Drama sportif mettant en scène une jeune fille faisant partie du club de tennis de son lycée, AWN suit une trame très classique, mais ce qui le rend immédiatement singulier c'est bel et bien son style visuel et ses dynamiques de montage - que l'on pourrait décrire comme "gracieux et scintillants". Les graines de La rose de Versailles (et même de Utena puisque Ikuhara s'en inspirera énormément) sont déjà là ; malgré le manque évident de moyens et de technique qui confère à la série un côté cabossé et amateur pour un œil contemporain, Dezaki s'affaire à rendre chaque plan le plus expressif possible, en mettant des paillettes partout, en figeant les plans iconiques comme des cartes postales, en composant ses plans avec amour, en crayonnant à traits épais les silhouettes des sportifs en contrejour, bref en stylisant au possible pour accroître l'expressivité de sa série.
Le constat n'est pas tout rose non plus ; l'arbitre se trompe régulièrement dans l'annonce des points, Dezaki a une tendance abusive à représenter le désespoir de son héroïne en faisant en sorte que ses adversaires lui envoient des balles dans la figure (visiblement dans les écoles japonaises des 70s on apprend que la stratégie optimale c'est de viser la tête) et globalement il y a une complaisance assez ridicule à violenter physiquement Oka. Le pire pour moi restant le personnage de l'entraîneur, qui est montré comme cet étalon ténébreux qui n'expose jamais ses motivations mais a toujours raison, tandis qu'il passe l'essentiel de son temps à mettre une Oka ignorante (et pas qu'elle) dans des situations de plus en plus désespérantes et toxiques, comme s'il cherchait à briser son mental au lieu de réellement élever son talent. À chaque fois qu'il donnait une consigne insensée avant de rester mutique lorsqu'on l'interrogeait, j'avais envie de lui ravaler la façade. Je sais que ça n'est qu'une technique efficace de narration mais qu'est-ce que c'est agaçant... Enfin bref.

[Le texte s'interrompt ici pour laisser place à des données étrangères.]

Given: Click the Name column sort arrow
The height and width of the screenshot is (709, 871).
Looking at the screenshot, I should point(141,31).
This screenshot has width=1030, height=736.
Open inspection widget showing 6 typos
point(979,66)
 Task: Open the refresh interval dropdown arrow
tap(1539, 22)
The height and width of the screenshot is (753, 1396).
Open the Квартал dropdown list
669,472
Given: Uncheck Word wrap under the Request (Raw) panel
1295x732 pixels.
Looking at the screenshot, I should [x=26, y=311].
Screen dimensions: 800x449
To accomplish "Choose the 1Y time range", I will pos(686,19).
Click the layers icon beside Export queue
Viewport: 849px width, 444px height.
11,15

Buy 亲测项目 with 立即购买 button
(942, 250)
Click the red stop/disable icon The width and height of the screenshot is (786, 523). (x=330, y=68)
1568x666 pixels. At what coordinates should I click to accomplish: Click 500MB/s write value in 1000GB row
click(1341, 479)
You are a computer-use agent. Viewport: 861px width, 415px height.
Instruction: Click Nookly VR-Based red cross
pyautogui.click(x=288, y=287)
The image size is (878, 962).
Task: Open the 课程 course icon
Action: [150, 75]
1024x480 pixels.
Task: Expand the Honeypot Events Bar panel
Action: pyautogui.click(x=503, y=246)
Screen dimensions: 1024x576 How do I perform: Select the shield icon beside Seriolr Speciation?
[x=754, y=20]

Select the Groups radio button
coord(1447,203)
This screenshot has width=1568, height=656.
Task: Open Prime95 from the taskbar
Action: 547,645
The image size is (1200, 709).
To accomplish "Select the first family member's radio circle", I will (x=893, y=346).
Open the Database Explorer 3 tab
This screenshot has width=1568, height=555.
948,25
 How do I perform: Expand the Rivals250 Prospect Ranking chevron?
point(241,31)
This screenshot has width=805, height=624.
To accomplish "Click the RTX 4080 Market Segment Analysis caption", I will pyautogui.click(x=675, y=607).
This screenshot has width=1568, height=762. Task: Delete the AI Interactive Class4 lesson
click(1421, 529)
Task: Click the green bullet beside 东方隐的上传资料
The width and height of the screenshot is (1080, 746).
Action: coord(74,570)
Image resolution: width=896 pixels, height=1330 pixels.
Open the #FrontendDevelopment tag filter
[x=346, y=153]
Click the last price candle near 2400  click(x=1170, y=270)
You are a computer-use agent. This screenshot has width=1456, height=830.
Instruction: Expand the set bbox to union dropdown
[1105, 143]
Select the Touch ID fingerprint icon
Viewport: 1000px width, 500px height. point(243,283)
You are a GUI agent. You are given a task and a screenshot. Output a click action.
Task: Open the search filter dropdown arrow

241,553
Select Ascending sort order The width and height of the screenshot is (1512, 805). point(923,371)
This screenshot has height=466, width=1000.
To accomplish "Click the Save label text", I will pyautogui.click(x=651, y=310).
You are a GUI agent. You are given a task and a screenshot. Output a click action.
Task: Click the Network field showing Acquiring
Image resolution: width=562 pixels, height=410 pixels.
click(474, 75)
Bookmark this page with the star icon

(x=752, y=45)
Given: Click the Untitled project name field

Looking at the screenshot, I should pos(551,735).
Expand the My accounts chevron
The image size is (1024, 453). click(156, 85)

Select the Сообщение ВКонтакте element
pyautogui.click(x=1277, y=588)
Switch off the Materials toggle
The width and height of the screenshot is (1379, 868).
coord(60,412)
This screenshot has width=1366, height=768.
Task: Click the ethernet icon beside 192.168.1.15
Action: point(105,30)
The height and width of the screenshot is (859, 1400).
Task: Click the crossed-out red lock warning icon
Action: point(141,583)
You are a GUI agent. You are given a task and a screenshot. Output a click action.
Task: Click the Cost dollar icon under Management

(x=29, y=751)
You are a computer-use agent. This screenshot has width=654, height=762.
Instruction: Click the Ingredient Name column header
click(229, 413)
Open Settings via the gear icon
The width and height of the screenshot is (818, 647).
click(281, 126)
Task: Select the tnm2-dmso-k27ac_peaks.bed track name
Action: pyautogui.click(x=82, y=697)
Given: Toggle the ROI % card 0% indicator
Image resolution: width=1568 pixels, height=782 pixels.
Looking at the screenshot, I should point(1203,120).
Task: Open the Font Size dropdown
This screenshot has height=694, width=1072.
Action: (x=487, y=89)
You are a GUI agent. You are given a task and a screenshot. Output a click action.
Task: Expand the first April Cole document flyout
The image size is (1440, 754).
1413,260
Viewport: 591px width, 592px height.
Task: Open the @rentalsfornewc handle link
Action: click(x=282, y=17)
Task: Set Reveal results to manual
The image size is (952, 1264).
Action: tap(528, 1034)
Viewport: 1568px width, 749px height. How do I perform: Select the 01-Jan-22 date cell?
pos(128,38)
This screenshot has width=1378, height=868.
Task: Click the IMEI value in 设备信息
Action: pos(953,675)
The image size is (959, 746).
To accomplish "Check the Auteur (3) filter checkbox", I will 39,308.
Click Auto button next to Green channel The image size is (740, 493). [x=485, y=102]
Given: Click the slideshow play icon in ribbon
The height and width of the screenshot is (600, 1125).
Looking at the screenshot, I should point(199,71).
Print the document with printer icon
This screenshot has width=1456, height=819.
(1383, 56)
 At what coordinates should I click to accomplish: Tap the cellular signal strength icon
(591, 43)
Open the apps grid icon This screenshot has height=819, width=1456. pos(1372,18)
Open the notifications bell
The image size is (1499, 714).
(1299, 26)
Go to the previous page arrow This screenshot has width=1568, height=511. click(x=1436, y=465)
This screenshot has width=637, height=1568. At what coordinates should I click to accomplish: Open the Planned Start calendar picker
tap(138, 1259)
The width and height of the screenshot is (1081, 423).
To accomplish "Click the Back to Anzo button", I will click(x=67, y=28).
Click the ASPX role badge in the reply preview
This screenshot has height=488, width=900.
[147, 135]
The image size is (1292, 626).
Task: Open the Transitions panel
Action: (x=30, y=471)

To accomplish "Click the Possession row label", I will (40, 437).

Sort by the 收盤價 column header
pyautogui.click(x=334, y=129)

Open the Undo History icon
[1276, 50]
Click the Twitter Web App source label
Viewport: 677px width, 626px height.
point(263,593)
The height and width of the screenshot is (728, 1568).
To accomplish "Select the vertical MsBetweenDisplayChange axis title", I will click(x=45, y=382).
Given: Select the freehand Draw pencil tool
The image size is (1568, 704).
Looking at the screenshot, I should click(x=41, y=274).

En dépit d'un milieu de série plus creux et beaucoup dans le recyclage, la dernière volée d'épisode m'a fait ravaler mes grommellements et m'a plutôt ébloui, sincèrement. Lorsque les enjeux se sont hissés au plus haut, soudainement les plans de match se sont avérés neufs, frais et beaux, le recyclage est devenu un mauvais souvenir, et même si on se doute de l'issue les parades de paon de Dezaki et son éclatante mise en image subliment tout et font oublier le reste.
Une série que je ne recommande qu'aux motivés - qui sont avant tout sensibles à l'attirail esthétique d'Osamu Dezaki et globalement des années 70, qui est sans doute un peu longue mais qui sait ménager des fulgurances de grâce. Et en bonus l'opening et l'ending sont excellents.